Vigabatrin will now move toward full FDA approval, which may take four to eight months, but well worth the wait. Right now anyone prescribed Vigabatrin in the U.S. is getting the medication through Canada or Mexico and insurance doesn't cover it. I am so happy to think about the families who need this drug actually being able to get it without jumping through hoops and waiting days for it to arrive through customs.

A new year...a new seizure

It pretty much sucks to be writing this and yesterday was a rough day for our family to say the least. Evan had a seizure and we ended up spending 13 hours at Children's Hospital in DC yesterday. Fortunately my parents were still in town and we didn't have to make plans at 5:30 am about how to get Aria to and from school!

Evan crawled into our bed at about 3:00 am and then had a seizure at 5:30 am.

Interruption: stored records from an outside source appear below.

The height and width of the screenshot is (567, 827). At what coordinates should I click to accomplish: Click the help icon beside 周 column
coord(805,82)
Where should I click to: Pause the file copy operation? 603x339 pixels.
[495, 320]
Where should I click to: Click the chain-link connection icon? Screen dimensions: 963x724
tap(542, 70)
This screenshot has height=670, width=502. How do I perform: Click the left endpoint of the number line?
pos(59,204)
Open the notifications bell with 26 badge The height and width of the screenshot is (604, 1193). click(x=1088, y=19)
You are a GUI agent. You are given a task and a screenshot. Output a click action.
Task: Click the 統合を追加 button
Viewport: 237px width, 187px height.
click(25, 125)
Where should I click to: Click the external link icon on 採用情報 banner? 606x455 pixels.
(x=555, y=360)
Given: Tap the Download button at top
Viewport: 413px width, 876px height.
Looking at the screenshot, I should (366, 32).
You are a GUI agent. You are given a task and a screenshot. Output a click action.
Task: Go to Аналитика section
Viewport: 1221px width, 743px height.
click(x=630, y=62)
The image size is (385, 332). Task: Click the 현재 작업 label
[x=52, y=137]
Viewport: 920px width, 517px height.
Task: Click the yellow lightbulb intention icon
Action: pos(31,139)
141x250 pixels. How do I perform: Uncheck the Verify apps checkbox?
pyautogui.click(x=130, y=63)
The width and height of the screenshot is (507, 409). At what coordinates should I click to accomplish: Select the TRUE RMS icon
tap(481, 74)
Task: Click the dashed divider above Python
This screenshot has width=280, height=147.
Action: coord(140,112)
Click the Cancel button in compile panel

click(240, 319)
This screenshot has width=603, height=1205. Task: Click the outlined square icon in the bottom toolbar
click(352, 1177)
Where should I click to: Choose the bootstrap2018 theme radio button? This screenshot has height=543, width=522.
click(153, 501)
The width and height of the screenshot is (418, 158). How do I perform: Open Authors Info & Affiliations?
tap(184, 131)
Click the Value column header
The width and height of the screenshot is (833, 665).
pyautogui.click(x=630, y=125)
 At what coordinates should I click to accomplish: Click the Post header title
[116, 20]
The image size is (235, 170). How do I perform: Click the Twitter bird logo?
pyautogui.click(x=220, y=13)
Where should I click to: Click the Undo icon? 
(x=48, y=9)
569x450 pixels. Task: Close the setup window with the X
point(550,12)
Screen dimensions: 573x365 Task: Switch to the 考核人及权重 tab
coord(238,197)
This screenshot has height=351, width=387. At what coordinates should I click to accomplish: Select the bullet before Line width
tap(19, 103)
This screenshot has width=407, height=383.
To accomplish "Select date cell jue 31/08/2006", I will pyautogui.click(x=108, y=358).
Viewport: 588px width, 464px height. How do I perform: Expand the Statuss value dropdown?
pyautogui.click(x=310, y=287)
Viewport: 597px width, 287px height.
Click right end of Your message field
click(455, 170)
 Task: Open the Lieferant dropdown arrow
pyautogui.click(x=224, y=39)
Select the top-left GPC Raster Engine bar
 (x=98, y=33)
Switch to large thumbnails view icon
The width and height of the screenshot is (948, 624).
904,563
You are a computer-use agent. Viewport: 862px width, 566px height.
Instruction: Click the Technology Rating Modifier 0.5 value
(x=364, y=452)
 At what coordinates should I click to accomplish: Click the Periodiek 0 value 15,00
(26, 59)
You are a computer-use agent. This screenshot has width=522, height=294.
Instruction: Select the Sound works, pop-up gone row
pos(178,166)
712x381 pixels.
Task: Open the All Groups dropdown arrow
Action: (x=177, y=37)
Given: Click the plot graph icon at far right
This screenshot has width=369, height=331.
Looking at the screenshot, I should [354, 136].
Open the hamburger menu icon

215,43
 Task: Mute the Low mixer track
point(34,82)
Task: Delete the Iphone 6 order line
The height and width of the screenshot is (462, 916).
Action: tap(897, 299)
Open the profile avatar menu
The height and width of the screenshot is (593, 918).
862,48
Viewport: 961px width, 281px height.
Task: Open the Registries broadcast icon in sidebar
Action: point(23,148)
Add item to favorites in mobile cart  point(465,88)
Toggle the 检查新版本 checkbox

At first we thought he was going to throw up because he kept crunching his body in while lying on his side and making a funny noise in the back of his throat. Then we realized he was doing this consistently every 3 seconds and he was having a seizure. After a couple minutes we began fumbling through the closet for Diastat (rescue drug to stop a seizure) and it was expired. SHIT! We've never seen him have a seizure like this or one that lasted so long and we were starting to get worried that it wasn't stopping. Evan's eyes were open but he wasn't able to talk to us. We were starting to set up the expired Diastat, hoping it would have some effect and were thinking about calling 911. Maybe just the threat of a rectally administered drug worked because Evan’s seizure began to subside. Whew! It lasted almost 3 minutes and Evan sat up and fell instantly asleep in my arms. We called the phone service at NYU Hospital and left a message for the on-call neurologist to call us back. Evan slept until the phone rang a half hour later and I asked him to squeeze both my hands. He did fine with the left but his right hand barely moved. I asked him to squeeze really hard and he said he couldn’t. Prior to surgery he used to have weakness on his left side after a seizure but never on his right side and never this long afterward.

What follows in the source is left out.